BEGIN Extracted material
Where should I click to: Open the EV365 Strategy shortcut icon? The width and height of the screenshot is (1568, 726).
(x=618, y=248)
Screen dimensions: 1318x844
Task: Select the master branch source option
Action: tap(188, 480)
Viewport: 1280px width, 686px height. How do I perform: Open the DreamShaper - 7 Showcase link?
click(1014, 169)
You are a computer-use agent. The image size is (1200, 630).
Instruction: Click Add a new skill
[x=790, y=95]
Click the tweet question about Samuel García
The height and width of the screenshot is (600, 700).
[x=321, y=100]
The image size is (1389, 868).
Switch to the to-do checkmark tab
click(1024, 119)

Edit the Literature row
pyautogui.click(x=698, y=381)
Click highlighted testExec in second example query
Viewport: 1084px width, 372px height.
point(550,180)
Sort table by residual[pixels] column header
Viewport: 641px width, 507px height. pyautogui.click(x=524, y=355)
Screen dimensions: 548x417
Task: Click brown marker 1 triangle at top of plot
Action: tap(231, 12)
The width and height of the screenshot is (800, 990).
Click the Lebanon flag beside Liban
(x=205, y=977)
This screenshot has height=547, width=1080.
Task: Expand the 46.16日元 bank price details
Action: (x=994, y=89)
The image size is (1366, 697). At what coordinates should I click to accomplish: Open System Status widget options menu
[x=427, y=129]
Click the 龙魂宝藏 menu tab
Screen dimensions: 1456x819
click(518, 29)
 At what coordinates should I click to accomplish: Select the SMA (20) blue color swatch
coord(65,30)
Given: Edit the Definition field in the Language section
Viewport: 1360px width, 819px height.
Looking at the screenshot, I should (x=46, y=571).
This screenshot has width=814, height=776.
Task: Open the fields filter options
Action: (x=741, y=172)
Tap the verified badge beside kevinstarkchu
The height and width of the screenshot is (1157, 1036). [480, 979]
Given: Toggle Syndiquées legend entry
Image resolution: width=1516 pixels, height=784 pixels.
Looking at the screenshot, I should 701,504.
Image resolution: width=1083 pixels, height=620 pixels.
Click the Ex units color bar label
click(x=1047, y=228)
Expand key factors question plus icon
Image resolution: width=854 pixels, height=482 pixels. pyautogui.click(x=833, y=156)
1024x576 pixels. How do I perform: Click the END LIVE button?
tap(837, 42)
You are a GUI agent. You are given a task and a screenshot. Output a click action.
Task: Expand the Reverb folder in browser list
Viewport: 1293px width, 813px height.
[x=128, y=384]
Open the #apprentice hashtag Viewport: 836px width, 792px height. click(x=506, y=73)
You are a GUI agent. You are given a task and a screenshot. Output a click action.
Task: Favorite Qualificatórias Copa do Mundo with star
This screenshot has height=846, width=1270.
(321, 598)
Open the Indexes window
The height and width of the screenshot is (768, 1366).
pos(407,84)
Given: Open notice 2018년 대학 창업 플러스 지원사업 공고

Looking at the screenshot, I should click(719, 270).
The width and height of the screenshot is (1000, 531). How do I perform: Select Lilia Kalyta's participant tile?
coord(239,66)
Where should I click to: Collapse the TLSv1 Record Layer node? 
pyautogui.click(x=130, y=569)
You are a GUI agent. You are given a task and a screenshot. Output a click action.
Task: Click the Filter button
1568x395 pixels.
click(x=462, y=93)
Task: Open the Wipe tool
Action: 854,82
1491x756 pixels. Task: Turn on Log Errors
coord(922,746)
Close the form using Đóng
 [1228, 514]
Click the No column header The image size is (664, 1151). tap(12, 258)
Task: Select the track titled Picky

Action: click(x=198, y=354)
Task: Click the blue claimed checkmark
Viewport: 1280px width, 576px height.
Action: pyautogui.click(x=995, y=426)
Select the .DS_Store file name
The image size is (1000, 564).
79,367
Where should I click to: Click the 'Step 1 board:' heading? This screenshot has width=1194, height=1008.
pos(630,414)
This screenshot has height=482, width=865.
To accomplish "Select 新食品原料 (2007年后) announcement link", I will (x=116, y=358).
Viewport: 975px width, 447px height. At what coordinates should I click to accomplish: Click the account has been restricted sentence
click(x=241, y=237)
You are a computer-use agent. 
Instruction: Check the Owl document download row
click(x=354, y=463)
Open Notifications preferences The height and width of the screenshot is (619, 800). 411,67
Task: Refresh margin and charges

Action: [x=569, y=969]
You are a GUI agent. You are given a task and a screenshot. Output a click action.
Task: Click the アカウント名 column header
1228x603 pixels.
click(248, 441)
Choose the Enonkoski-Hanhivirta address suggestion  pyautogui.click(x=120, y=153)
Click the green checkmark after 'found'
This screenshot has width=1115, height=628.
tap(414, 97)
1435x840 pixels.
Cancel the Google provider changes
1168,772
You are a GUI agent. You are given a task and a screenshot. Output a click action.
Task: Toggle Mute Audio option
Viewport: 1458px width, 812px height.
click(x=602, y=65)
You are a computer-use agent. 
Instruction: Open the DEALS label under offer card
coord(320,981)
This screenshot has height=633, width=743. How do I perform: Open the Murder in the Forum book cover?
END Extracted material
Give the records above again, word for word.

## Reply
Where should I click to: Open the EV365 Strategy shortcut icon? The width and height of the screenshot is (1568, 726).
(x=618, y=248)
Screen dimensions: 1318x844
Task: Select the master branch source option
Action: tap(188, 480)
Viewport: 1280px width, 686px height. How do I perform: Open the DreamShaper - 7 Showcase link?
click(1014, 169)
You are a computer-use agent. The image size is (1200, 630).
Instruction: Click Add a new skill
[x=790, y=95]
Click the tweet question about Samuel García
The height and width of the screenshot is (600, 700).
[x=321, y=100]
The image size is (1389, 868).
Switch to the to-do checkmark tab
click(1024, 119)

Edit the Literature row
pyautogui.click(x=698, y=381)
Click highlighted testExec in second example query
Viewport: 1084px width, 372px height.
point(550,180)
Sort table by residual[pixels] column header
Viewport: 641px width, 507px height. pyautogui.click(x=524, y=355)
Screen dimensions: 548x417
Task: Click brown marker 1 triangle at top of plot
Action: tap(231, 12)
The width and height of the screenshot is (800, 990).
Click the Lebanon flag beside Liban
(x=205, y=977)
This screenshot has height=547, width=1080.
Task: Expand the 46.16日元 bank price details
Action: (x=994, y=89)
The image size is (1366, 697). At what coordinates should I click to accomplish: Open System Status widget options menu
[x=427, y=129]
Click the 龙魂宝藏 menu tab
Screen dimensions: 1456x819
click(518, 29)
 At what coordinates should I click to accomplish: Select the SMA (20) blue color swatch
coord(65,30)
Given: Edit the Definition field in the Language section
Viewport: 1360px width, 819px height.
Looking at the screenshot, I should (x=46, y=571).
This screenshot has width=814, height=776.
Task: Open the fields filter options
Action: (x=741, y=172)
Tap the verified badge beside kevinstarkchu
The height and width of the screenshot is (1157, 1036). [480, 979]
Given: Toggle Syndiquées legend entry
Image resolution: width=1516 pixels, height=784 pixels.
Looking at the screenshot, I should 701,504.
Image resolution: width=1083 pixels, height=620 pixels.
Click the Ex units color bar label
click(x=1047, y=228)
Expand key factors question plus icon
Image resolution: width=854 pixels, height=482 pixels. pyautogui.click(x=833, y=156)
1024x576 pixels. How do I perform: Click the END LIVE button?
tap(837, 42)
You are a GUI agent. You are given a task and a screenshot. Output a click action.
Task: Expand the Reverb folder in browser list
Viewport: 1293px width, 813px height.
[x=128, y=384]
Open the #apprentice hashtag Viewport: 836px width, 792px height. click(x=506, y=73)
You are a GUI agent. You are given a task and a screenshot. Output a click action.
Task: Favorite Qualificatórias Copa do Mundo with star
This screenshot has height=846, width=1270.
(321, 598)
Open the Indexes window
The height and width of the screenshot is (768, 1366).
pos(407,84)
Given: Open notice 2018년 대학 창업 플러스 지원사업 공고

Looking at the screenshot, I should click(719, 270).
The width and height of the screenshot is (1000, 531). How do I perform: Select Lilia Kalyta's participant tile?
coord(239,66)
Where should I click to: Collapse the TLSv1 Record Layer node? 
pyautogui.click(x=130, y=569)
You are a GUI agent. You are given a task and a screenshot. Output a click action.
Task: Click the Filter button
1568x395 pixels.
click(x=462, y=93)
Task: Open the Wipe tool
Action: 854,82
1491x756 pixels. Task: Turn on Log Errors
coord(922,746)
Close the form using Đóng
 [1228, 514]
Click the No column header The image size is (664, 1151). tap(12, 258)
Task: Select the track titled Picky

Action: click(x=198, y=354)
Task: Click the blue claimed checkmark
Viewport: 1280px width, 576px height.
Action: pyautogui.click(x=995, y=426)
Select the .DS_Store file name
The image size is (1000, 564).
79,367
Where should I click to: Click the 'Step 1 board:' heading? This screenshot has width=1194, height=1008.
pos(630,414)
This screenshot has height=482, width=865.
To accomplish "Select 新食品原料 (2007年后) announcement link", I will (x=116, y=358).
Viewport: 975px width, 447px height. At what coordinates should I click to accomplish: Click the account has been restricted sentence
click(x=241, y=237)
You are a computer-use agent. 
Instruction: Check the Owl document download row
click(x=354, y=463)
Open Notifications preferences The height and width of the screenshot is (619, 800). 411,67
Task: Refresh margin and charges

Action: [x=569, y=969]
You are a GUI agent. You are given a task and a screenshot. Output a click action.
Task: Click the アカウント名 column header
1228x603 pixels.
click(248, 441)
Choose the Enonkoski-Hanhivirta address suggestion  pyautogui.click(x=120, y=153)
Click the green checkmark after 'found'
This screenshot has width=1115, height=628.
tap(414, 97)
1435x840 pixels.
Cancel the Google provider changes
1168,772
You are a GUI agent. You are given a task and a screenshot. Output a click action.
Task: Toggle Mute Audio option
Viewport: 1458px width, 812px height.
click(x=602, y=65)
You are a computer-use agent. 
Instruction: Open the DEALS label under offer card
coord(320,981)
This screenshot has height=633, width=743. How do I perform: Open the Murder in the Forum book cover?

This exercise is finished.